Written task: Copy the lines from the line with "Screen dimensions: 1484x502" up to and including the line with "Action: tap(153, 236)", swapping "Instruction" for "Goal" and changing nothing else.

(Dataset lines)
>> begin

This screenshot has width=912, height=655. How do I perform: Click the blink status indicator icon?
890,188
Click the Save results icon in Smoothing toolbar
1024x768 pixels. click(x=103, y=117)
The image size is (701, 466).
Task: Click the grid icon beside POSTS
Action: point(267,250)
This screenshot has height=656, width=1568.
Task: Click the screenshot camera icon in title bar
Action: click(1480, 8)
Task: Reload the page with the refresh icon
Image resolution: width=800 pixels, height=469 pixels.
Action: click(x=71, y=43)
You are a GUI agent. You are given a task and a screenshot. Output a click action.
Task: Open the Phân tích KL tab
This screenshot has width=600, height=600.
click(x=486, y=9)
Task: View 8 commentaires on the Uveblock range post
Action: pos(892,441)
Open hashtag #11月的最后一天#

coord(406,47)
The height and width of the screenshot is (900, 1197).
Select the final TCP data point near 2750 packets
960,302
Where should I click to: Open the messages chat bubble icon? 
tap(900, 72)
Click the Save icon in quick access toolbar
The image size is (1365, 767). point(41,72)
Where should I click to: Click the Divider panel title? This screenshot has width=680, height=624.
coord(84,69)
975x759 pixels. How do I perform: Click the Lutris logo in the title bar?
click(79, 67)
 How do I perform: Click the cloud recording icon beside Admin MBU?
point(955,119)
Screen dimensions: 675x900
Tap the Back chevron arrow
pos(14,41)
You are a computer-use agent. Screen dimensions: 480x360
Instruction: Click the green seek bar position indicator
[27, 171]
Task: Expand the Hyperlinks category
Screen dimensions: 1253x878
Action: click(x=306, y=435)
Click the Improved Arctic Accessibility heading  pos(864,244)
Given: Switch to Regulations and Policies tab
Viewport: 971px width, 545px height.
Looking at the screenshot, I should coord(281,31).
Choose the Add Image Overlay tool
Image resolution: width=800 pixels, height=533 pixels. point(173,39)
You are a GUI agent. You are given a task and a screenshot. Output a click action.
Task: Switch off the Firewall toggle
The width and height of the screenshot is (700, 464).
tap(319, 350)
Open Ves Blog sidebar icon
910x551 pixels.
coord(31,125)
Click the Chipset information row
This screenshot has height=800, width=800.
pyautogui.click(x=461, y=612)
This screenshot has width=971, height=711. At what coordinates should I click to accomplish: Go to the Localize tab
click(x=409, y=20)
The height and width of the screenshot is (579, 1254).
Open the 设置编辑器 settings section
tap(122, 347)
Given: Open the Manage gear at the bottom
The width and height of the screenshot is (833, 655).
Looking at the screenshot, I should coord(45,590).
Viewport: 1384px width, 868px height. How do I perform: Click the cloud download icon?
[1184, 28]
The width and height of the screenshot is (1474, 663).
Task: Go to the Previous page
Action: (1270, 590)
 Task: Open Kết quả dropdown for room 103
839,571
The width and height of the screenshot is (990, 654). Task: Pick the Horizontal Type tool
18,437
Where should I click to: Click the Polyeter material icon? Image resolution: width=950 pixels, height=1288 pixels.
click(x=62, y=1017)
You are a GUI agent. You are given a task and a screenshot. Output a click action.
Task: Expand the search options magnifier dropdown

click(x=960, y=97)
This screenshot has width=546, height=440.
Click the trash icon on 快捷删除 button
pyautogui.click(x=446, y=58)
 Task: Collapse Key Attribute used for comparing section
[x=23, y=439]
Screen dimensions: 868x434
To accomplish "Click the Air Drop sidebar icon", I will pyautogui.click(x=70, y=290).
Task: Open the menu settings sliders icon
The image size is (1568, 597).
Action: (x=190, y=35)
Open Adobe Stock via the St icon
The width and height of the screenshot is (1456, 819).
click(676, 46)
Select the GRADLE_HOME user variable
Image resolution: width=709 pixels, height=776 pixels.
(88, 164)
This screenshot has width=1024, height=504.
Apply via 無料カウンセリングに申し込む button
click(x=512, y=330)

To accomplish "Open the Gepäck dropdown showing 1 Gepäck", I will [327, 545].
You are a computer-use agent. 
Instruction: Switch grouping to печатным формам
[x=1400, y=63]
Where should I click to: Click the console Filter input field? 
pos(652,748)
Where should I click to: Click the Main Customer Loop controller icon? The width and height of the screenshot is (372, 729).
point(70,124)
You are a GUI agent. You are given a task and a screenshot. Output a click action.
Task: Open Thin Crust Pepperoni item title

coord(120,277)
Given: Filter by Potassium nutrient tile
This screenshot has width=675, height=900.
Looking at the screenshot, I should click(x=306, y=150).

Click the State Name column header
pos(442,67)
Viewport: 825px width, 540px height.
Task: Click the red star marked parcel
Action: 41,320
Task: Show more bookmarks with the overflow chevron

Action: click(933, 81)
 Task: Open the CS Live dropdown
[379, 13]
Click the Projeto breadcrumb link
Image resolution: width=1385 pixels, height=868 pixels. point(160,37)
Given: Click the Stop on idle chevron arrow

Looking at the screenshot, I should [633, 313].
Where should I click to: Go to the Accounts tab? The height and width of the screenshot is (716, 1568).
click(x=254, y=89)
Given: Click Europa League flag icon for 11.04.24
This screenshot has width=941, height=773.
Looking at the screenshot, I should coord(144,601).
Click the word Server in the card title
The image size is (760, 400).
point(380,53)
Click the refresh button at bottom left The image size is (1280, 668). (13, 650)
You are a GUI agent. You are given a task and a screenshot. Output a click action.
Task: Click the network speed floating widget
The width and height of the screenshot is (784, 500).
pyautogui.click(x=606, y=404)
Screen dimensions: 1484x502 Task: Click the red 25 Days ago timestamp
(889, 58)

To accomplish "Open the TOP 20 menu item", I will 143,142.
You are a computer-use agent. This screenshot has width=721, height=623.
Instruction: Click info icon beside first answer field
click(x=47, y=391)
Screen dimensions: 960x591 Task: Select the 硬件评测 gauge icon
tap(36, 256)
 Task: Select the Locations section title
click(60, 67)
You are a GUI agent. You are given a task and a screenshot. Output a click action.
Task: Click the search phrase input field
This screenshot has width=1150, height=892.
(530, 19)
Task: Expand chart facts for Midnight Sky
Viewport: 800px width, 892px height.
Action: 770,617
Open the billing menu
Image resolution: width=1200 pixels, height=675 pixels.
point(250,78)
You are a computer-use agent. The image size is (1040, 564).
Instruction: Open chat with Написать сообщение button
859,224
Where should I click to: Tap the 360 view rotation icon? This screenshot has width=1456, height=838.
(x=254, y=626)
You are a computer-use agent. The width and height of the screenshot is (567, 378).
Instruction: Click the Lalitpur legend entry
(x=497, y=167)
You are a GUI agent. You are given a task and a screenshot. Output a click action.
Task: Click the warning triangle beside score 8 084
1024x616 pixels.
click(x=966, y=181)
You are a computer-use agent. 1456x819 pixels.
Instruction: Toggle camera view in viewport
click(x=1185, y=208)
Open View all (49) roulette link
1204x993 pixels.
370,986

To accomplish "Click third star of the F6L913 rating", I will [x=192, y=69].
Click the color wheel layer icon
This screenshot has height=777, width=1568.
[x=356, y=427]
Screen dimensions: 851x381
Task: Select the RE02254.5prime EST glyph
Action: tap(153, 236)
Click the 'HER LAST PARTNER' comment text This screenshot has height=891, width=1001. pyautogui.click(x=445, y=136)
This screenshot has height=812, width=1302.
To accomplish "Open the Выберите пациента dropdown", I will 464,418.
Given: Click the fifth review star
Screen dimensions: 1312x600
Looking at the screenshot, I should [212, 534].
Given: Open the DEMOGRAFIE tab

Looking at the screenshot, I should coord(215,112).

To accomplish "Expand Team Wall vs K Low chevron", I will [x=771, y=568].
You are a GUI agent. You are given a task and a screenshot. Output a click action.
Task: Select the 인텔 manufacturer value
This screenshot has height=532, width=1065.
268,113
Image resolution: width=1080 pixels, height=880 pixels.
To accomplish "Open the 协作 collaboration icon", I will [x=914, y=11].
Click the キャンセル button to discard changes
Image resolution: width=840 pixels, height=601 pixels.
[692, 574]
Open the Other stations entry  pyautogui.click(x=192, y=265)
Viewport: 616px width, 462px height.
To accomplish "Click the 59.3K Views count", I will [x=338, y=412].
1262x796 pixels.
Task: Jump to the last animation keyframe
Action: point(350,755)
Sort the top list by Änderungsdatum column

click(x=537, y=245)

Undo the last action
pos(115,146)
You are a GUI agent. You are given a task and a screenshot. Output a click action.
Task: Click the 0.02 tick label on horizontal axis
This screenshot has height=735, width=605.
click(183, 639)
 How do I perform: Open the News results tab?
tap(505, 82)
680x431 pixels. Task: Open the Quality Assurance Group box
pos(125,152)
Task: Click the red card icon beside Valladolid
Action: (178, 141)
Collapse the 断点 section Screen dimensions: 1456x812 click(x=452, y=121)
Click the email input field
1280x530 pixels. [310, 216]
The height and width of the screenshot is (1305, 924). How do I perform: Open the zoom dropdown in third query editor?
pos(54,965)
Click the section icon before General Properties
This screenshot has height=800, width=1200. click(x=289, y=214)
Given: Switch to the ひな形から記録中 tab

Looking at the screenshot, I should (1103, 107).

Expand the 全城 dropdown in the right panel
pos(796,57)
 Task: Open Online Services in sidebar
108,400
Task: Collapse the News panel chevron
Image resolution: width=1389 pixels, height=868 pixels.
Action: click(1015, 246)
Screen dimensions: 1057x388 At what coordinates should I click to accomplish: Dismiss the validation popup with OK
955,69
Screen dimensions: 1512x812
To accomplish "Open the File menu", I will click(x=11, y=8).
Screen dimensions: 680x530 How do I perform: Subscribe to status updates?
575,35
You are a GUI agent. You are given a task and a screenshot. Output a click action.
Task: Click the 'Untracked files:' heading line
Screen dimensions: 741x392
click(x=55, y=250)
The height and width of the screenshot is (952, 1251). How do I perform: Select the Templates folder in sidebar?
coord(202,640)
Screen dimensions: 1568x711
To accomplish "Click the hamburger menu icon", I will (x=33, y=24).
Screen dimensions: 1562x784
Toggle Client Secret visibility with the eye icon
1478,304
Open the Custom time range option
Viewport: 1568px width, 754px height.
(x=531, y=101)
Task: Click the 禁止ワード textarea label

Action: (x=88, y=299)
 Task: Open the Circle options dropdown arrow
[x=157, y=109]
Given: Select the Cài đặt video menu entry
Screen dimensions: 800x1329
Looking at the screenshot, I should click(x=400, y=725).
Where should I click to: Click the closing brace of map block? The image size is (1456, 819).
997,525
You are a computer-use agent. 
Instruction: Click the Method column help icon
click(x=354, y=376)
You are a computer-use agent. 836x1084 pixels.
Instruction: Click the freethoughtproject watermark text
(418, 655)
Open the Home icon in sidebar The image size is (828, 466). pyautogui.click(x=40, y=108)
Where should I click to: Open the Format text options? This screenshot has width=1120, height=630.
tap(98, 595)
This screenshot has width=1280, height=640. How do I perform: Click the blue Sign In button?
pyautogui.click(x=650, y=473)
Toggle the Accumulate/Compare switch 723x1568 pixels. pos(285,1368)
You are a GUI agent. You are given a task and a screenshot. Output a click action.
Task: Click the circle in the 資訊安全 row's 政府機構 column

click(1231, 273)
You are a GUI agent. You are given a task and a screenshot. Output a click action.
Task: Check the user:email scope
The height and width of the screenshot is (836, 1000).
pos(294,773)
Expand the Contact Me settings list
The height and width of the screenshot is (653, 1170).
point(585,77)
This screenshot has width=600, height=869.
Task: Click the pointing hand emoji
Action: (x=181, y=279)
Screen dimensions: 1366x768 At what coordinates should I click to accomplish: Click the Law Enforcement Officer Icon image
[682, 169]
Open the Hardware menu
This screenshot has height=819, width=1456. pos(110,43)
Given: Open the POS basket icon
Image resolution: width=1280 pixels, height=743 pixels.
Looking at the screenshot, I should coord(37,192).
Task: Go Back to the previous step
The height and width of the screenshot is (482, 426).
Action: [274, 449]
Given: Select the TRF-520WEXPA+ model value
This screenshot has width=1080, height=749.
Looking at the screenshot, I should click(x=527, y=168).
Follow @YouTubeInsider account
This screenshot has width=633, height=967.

>> end

Output for this exercise:
Screen dimensions: 1484x502 Task: Click the red 25 Days ago timestamp
(889, 58)

To accomplish "Open the TOP 20 menu item", I will 143,142.
You are a computer-use agent. This screenshot has width=721, height=623.
Goal: Click info icon beside first answer field
click(x=47, y=391)
Screen dimensions: 960x591 Task: Select the 硬件评测 gauge icon
tap(36, 256)
 Task: Select the Locations section title
click(60, 67)
You are a GUI agent. You are given a task and a screenshot. Output a click action.
Task: Click the search phrase input field
This screenshot has width=1150, height=892.
(530, 19)
Task: Expand chart facts for Midnight Sky
Viewport: 800px width, 892px height.
Action: 770,617
Open the billing menu
Image resolution: width=1200 pixels, height=675 pixels.
point(250,78)
You are a computer-use agent. The image size is (1040, 564).
Goal: Open chat with Написать сообщение button
859,224
Where should I click to: Tap the 360 view rotation icon? This screenshot has width=1456, height=838.
(x=254, y=626)
You are a computer-use agent. The width and height of the screenshot is (567, 378).
Goal: Click the Lalitpur legend entry
(x=497, y=167)
You are a GUI agent. You are given a task and a screenshot. Output a click action.
Task: Click the warning triangle beside score 8 084
1024x616 pixels.
click(x=966, y=181)
You are a computer-use agent. 1456x819 pixels.
Goal: Toggle camera view in viewport
click(x=1185, y=208)
Open View all (49) roulette link
1204x993 pixels.
370,986

To accomplish "Click third star of the F6L913 rating", I will [x=192, y=69].
Click the color wheel layer icon
This screenshot has height=777, width=1568.
[x=356, y=427]
Screen dimensions: 851x381
Task: Select the RE02254.5prime EST glyph
Action: tap(153, 236)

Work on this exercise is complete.